Alexandre Lago/Reuters
Alexandre Lago/Reuters

As extreme turbulence sent an Air Europa flight tumbling on Monday, causing bits of plane debris to fly into Dr. Cecilia Laguzzi’s head, she woke from her in-flight nap and immediately started scrambling to find her children.

Her daughter was sleeping with her husband several seats away, but her two-year-old son—briefly lost in the chaos of the turbulence—was crying from a spot in the ceiling where he had been flung after bits of the plane’s overhead had been knocked loose.

“I was trying to find him on the floor and started screaming his name until someone told me, ‘Are you looking for a baby?’’’ she said, adding that the person then pointed up to the roof of the plane where her son was lodged.

“I'll never forget how I felt in that moment,” Laguzzi, from Uruguay, told Good Morning America. “He was crying, he was very scared, and we were all very scared as well, but the moment I took him in my arms, he calmed down.”

Footage circulating on social media showed that an adult was also propelled into the overhead compartment and had to be helped down by fellow passengers.

The chaotic flight was traveling from Madrid to Uruguay before it had to make an emergency landing to treat the 40 passengers who were injured during the turbulence.
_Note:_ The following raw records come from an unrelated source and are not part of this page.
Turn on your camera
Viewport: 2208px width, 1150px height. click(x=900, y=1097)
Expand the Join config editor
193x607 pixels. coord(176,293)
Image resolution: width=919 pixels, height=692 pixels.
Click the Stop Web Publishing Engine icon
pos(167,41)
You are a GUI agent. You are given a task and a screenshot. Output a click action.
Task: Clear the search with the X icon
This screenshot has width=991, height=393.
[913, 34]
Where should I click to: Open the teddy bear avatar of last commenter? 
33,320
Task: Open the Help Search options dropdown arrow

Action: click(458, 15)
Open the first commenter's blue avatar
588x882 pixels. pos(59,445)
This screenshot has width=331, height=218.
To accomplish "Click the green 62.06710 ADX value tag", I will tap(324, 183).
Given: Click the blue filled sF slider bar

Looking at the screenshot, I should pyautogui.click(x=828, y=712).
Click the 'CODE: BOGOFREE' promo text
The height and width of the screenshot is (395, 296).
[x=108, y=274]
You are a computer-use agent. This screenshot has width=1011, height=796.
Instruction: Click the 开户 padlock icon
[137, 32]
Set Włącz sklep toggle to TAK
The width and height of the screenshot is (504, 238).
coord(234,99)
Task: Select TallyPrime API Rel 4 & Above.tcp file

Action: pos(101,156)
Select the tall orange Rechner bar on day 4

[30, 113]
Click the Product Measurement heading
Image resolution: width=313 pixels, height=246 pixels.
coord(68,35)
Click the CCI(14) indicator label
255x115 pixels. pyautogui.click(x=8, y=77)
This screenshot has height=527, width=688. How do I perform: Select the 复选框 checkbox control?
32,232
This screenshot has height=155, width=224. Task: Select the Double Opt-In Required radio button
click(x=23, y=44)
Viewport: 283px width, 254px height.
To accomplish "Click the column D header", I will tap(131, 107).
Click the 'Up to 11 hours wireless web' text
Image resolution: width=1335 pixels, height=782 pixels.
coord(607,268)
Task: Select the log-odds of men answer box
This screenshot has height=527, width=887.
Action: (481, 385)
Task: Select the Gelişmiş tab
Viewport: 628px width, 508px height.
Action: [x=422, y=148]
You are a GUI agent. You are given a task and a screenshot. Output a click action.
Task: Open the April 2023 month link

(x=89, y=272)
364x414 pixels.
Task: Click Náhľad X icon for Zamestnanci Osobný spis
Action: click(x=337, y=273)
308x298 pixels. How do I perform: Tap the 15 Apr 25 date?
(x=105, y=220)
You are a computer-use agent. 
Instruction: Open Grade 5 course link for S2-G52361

Seven were hospitalized in critical condition.

Laguzzi said her son was slightly bruised but fine, and she quickly stepped up to help treat other passengers until first responders arrived at the airport.

Laguzzi said the experience was “traumatizing,” and she doesn’t plan on flying again anytime soon.

Air Europa started flying the passengers to their final destination in Uruguay on Tuesday, and says the incident remains under investigation.